L’uomo inizia a lavorare nel comune di residenza quando nel 2008 sotto la pressione sindacale, i politici modificano la legge e dunque l’uomo non può più esercitare nel comune di Roma, le stesse sigle fotografano tutte le targhe afferenti a comuni diversi.
Salvatore, questo il nome dell’uomo è stato coinvolto in una cosa più grande di lui, viene interrogato dai Carabinieri di Colleferro ed indacato per corruzione poichè non rimetteva il veicolo nella rimessa del Comune di Gorga dove il proprietario della rimessa era il Comandante della Polizia Locale, il teorema era il seguente: non rimetti il mezzo a Gorga, lavori a Roma e paghi l’affitto (con vaglia) al Comandante dei vigili affinchè non faccia le verifiche del mantenimento del requisito della rimessa.

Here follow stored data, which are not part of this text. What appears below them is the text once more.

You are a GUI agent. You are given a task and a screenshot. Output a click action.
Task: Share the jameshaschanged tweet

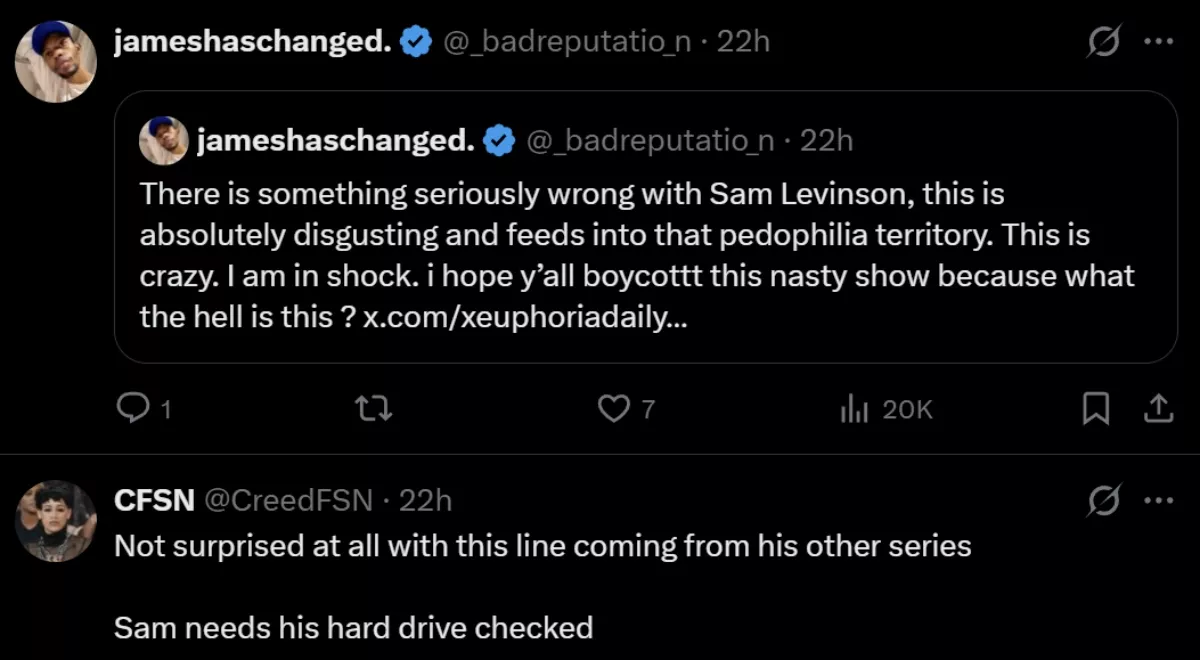(x=1160, y=409)
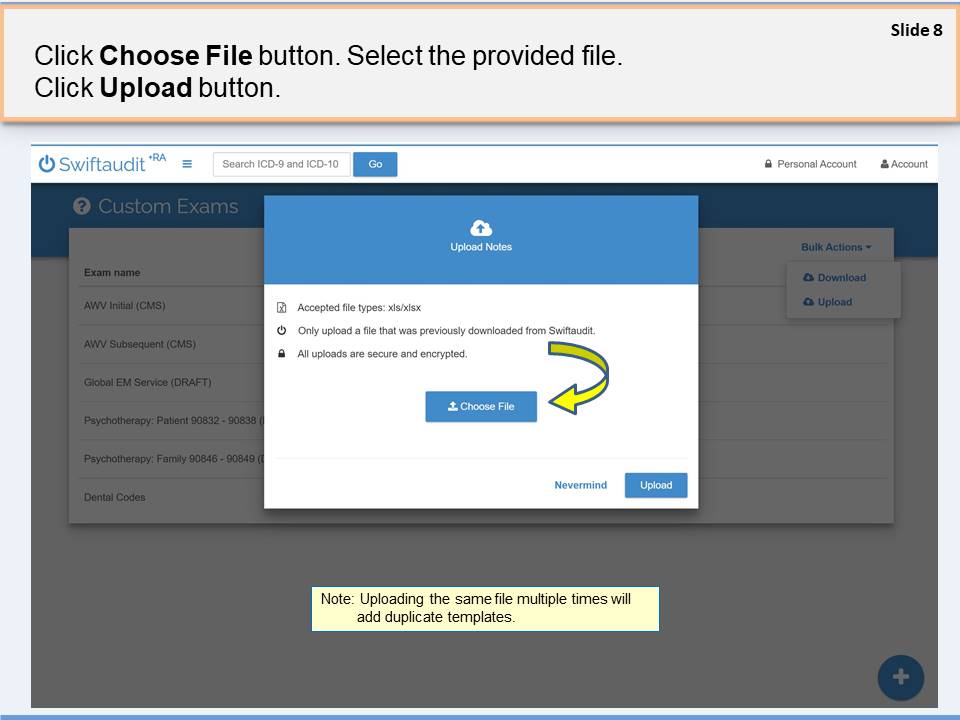Click the Search ICD-9 and ICD-10 field
This screenshot has width=960, height=720.
point(281,164)
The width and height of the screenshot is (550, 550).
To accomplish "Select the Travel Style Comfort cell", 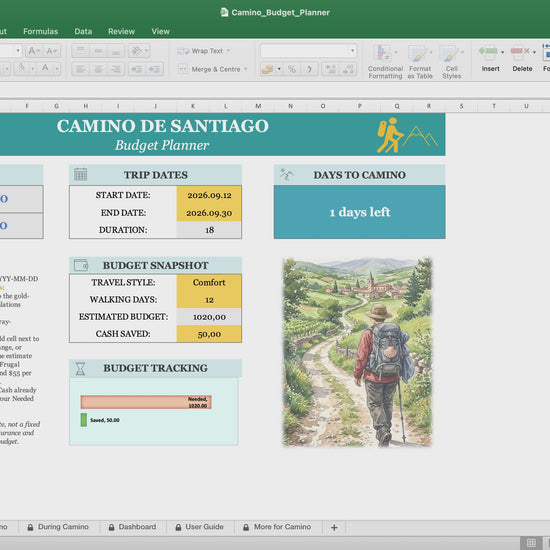I will [209, 282].
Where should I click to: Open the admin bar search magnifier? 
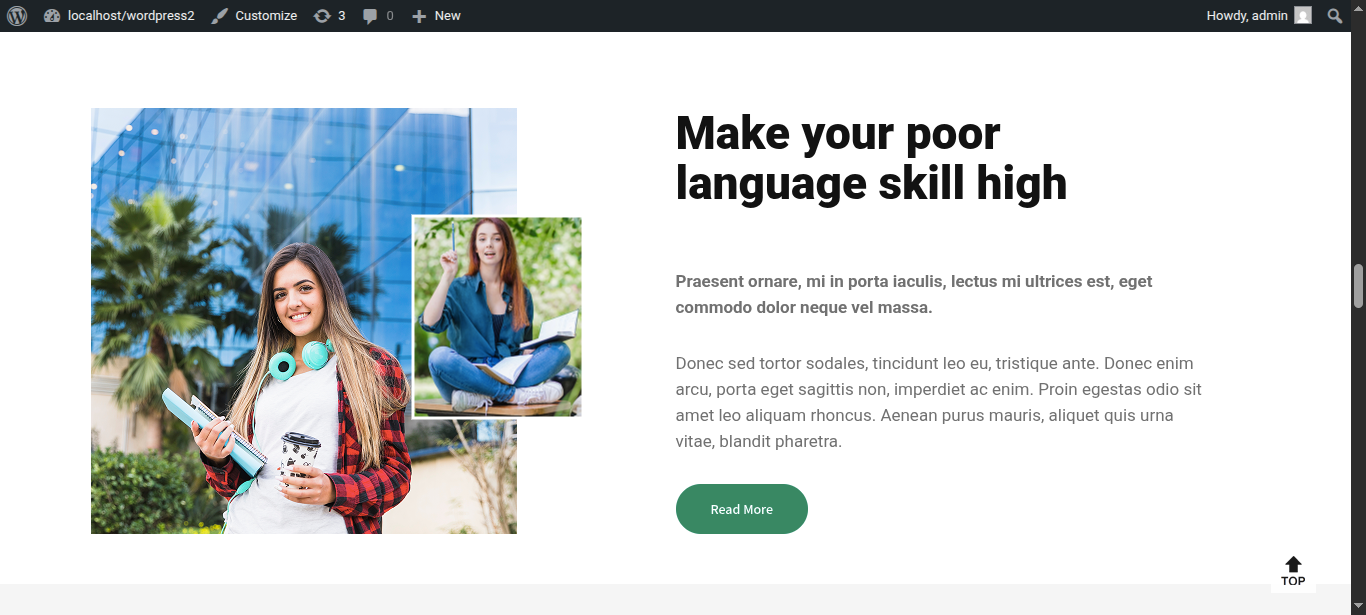tap(1335, 16)
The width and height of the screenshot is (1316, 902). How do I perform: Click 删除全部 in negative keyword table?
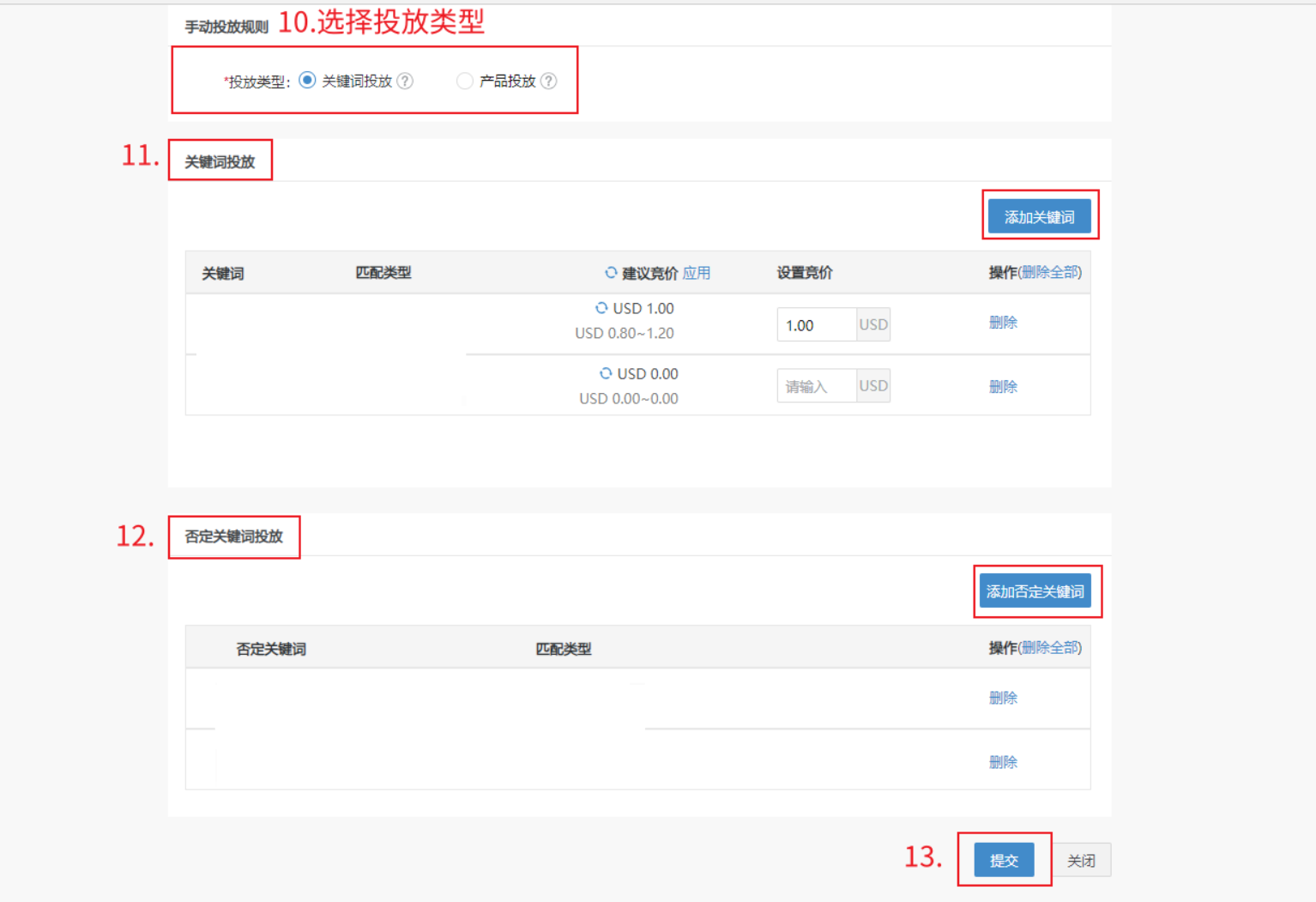pyautogui.click(x=1050, y=647)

Salvatore rimane sconvolto da quell’invito dei Carabinieri che gli contestano l’accusa, inizia così, suo malgrado, un processo penale, subisce dei cautelari, sequestro del veicolo ma non solo, lui viene messo in carcere ai domiciliari (3 mesi) e nel 2016 viene condannato in primo grado dal Tribunale di Velletri. Salvatore ormai senza lavoro e condannato impugna la sentenza di condanna e nel 2017 viene finalmente prosciolto perchè il fatto non sussiste, ma non basta il nostro associato vince la causa di risarcimento del danno e lo Stato italiano in questi giorni lo risarcirà per il danno ingiustamente subito con tanto di scuse. Queste le dichiarazioni dell’Avv. Marco Piancatelli che ha seguito Salvatore:
“Questa sentenza è un monito a tutti quelli, e ce ne sono ancora tanti, che perseguono l’idea che si possa processare un cittadino perché non rientra in rimessa con la propria vettura o che non rientrare in rimessa sia una condotta che vada coperta ponendo in essere un qualche reato (nel caso in questione, ad esempio, si era ipotizzata la corruzione del vigile urbano del paese).Uscire fuori da questo impianto accusatorio è stata una battaglia legale dura e durata anni, nella quale ci siamo dovuti scontrare contro il muro di gomma eretto da Procura, Gip e Tribunale del Riesame, tutti coesi contro un onesto cittadino, incensurato, ma ugualmente descritto come un delinquente. Alla fine, però, la Corte di Appello ci ha dato giustizia e ridato dignità, assolvendo il mio assistito con una sentenza talmente granitica che la Procura Generale non ha nemmeno ritenuto di ricorrere in Cassazione. A seguire, poi, pure la gioia dell’indennizzo per ingiusta detenzione. Più una soddisfazione morale che economica, ma ugualmente importante per chiudere questa brutta vicenda”.